Some of my friends accuse me, with some justice, of thinking that exchanging loving sensual massages is the cure to all sexual problems. In my case, I went through a period of zero interest in sex and, worse yet, zero arousal when we tried to have sex, so what little sex we had was terrible. We did a number of things, mostly aimed at reducing stress and helping me manage stress better, but what got my motor humming again was learning sensual massage with my partner and doing it regularly. The experience really made a believer out of me, and I have seen the same approach work wonders with other couples who are going through a sexual drought.

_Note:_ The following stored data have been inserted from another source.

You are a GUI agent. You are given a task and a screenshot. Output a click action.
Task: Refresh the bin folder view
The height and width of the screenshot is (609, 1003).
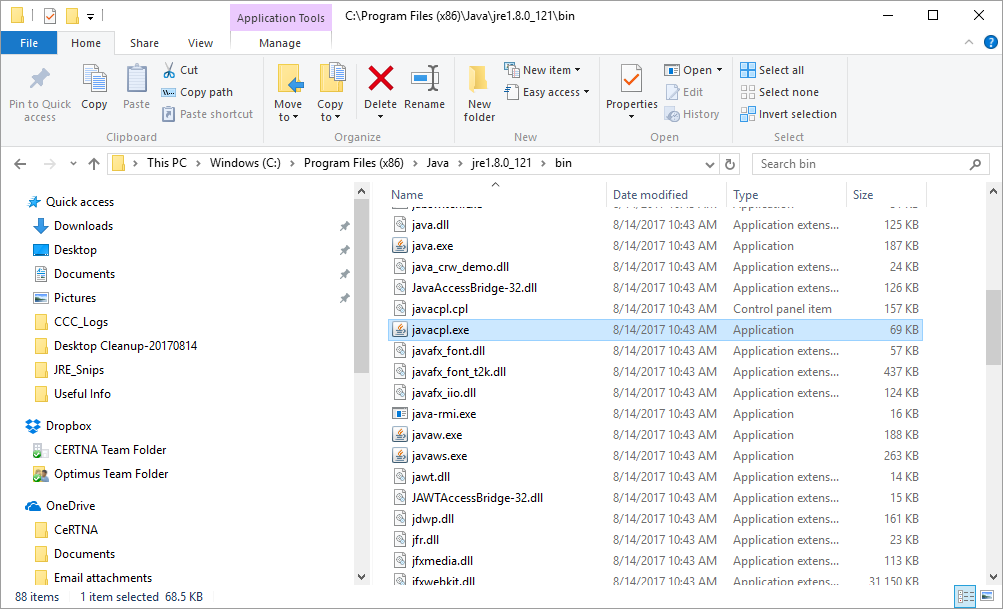pyautogui.click(x=730, y=164)
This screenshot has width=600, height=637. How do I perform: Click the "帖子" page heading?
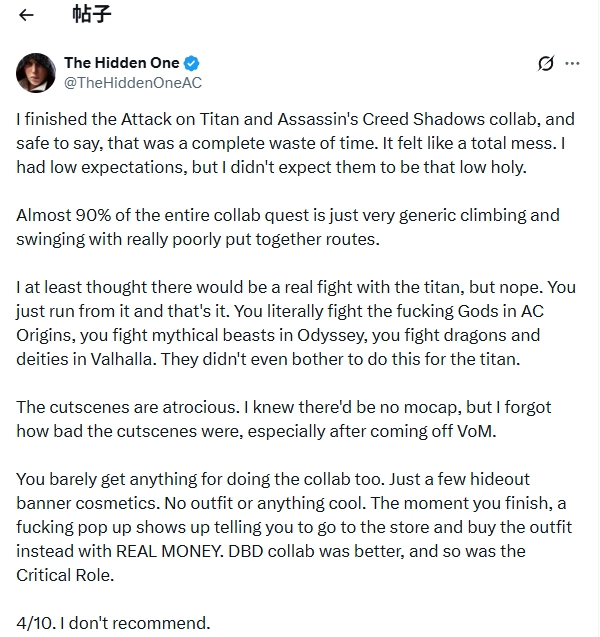coord(90,15)
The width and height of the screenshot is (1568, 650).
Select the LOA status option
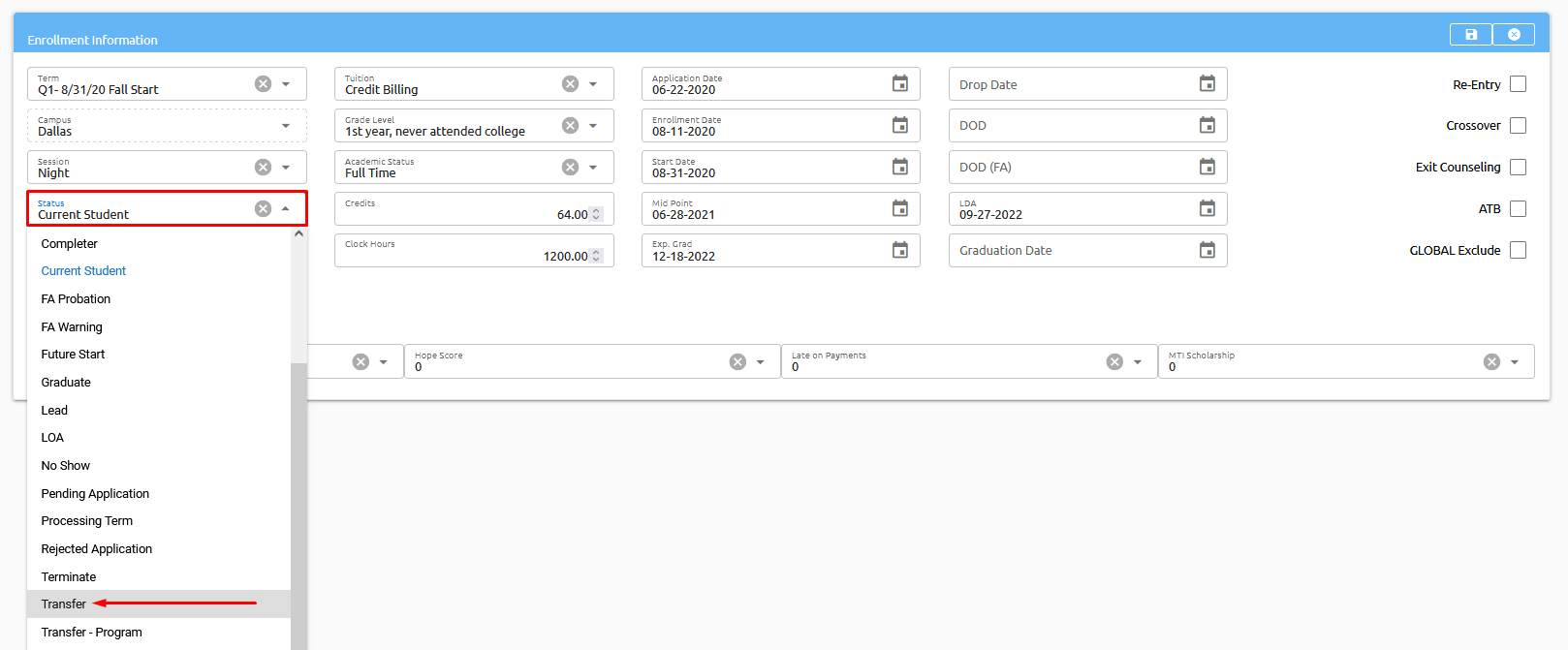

At the start, my SO would give me a full-body massage with no touch allowed in the genital area. I did his massage without that restriction, but also with no obligation for me to do anything for him. We started out doing 20 minutes each and gradually worked up. There's an account of how we managed online. This is from the discussion below the main post:

> We started going very, very slowly, working on the meditation and other kinds of stress management and exchanging full-body massages, with no sex at first, just learning how to do massage and learning what felt good and melted the tension away.

> This took several months, and I gradually began to feel like I was starting to wake up, just faint stirrings inside, but enough to wonder what would happen if we pushed things another notch. I started playing around, trying different kinds of caresses for getting him aroused. And along the lines of learning tantra, I started seeing how close I could get him to the brink of an orgasm and how long I could keep him there without going over, and also discovering what effects that had on his orgasms when he did finally finish.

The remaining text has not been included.